Invested stock is the (open market) value of commercial real estate held by investors. This covers institutions, funds, listed sector and private companies/individuals. The volume increases when private users/owners sell their properties to investors, or when new properties are built and ends up in investors’ possession, and when property values in investors' portfolios rises.

In Sweden the invested real estate volume reached SEK 1,182 billion in 2014, representing a 10% increase over the year. This is a strong performance compared to Europe overall, which grew nearly 4% in local currency terms.

- Debt wise, I would say the Swedish market has ridden the recent downturn well and is in a growth position, says Karin Witalis, Head of Research, DTZ in Sweden. There has typically been lower levels of gearing and a stronger ownership by institutions. Lower gearing in Sweden has been a factor in relatively stronger growth.

According to the report USD 633 billion (about SEK 5,200 billion) globally was invested in commercial real estate in 2014. This volume is just below the record level reached just before the last financial crisis. Transaction volumes in Sweden totaled SEK 158 billion in 2014, which is 2% higher than the previous record in 2008.

The investment boom in Sweden and the world is explained by a large number of financially strong investors seeking returns in an extremely low interest rate environment. Compared with stocks and bonds real estate appears attractive for investments. Capital flooding into the real estate markets have resulted in yield compression in both the top quality segment and for secondary properties.

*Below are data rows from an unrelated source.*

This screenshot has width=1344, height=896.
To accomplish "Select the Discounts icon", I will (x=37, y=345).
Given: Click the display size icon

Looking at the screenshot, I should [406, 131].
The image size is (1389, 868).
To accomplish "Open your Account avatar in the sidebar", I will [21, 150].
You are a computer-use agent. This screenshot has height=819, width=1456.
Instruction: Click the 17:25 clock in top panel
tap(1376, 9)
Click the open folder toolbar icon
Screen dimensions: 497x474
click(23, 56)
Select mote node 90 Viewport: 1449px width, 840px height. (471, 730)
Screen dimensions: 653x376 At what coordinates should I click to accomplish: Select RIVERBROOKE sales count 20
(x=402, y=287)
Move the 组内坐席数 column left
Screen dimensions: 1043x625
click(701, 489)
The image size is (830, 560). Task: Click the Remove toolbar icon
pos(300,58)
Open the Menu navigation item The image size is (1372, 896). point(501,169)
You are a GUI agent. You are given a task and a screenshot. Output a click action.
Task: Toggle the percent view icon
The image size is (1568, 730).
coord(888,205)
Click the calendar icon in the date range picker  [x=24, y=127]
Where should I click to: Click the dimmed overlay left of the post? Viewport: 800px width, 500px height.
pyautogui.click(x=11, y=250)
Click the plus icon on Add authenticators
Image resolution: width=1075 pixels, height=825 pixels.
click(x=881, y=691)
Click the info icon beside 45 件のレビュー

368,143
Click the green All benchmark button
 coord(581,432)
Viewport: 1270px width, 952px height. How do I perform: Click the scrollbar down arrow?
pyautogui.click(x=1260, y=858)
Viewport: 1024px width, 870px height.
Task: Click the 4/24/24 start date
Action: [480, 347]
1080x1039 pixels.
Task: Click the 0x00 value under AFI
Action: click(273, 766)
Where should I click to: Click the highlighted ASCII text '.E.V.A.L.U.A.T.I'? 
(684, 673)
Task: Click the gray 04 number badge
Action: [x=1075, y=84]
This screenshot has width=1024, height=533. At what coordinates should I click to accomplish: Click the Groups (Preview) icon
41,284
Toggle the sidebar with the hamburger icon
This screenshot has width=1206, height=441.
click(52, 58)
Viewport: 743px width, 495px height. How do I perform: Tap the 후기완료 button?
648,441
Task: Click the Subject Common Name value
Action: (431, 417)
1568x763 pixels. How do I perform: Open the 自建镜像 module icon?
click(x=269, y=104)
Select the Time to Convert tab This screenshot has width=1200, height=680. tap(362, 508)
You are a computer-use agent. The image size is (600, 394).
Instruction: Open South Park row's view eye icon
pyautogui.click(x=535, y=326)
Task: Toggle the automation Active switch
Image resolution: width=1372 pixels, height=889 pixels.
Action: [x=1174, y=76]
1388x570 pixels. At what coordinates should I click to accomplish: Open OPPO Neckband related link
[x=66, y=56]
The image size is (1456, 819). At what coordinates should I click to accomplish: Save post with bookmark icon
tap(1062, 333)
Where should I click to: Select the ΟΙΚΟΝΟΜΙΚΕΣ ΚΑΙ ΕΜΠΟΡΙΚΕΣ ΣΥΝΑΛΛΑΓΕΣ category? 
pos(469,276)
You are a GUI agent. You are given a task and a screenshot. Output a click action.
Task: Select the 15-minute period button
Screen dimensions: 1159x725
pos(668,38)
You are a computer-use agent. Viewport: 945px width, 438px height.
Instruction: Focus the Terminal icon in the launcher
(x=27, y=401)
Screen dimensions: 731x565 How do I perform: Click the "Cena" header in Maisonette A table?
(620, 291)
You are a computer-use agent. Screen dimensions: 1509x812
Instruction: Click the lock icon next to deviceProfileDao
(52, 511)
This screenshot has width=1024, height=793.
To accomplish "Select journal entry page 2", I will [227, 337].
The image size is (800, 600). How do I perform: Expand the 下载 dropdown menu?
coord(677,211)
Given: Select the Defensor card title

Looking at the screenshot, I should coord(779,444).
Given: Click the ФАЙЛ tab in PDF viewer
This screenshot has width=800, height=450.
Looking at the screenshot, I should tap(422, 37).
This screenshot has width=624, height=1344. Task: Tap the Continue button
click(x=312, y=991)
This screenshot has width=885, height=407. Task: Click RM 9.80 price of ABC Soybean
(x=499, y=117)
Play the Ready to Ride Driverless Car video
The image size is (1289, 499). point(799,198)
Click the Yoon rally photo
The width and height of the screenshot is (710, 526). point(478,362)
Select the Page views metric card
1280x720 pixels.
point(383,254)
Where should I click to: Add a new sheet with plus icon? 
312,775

- Prime yields in a number of cities are back where they were in 2007, and in some markets including Stockholm they are actually lower today, says Agneta Jacobsson, CEO of DTZ in Sweden. The weight of capital represents a clear and present risk for many markets, driving a disconnect between pricing and fundamentals. It is critical that investors focus on a market’s fundamentals – demand, supply and income – in order to minimize risks.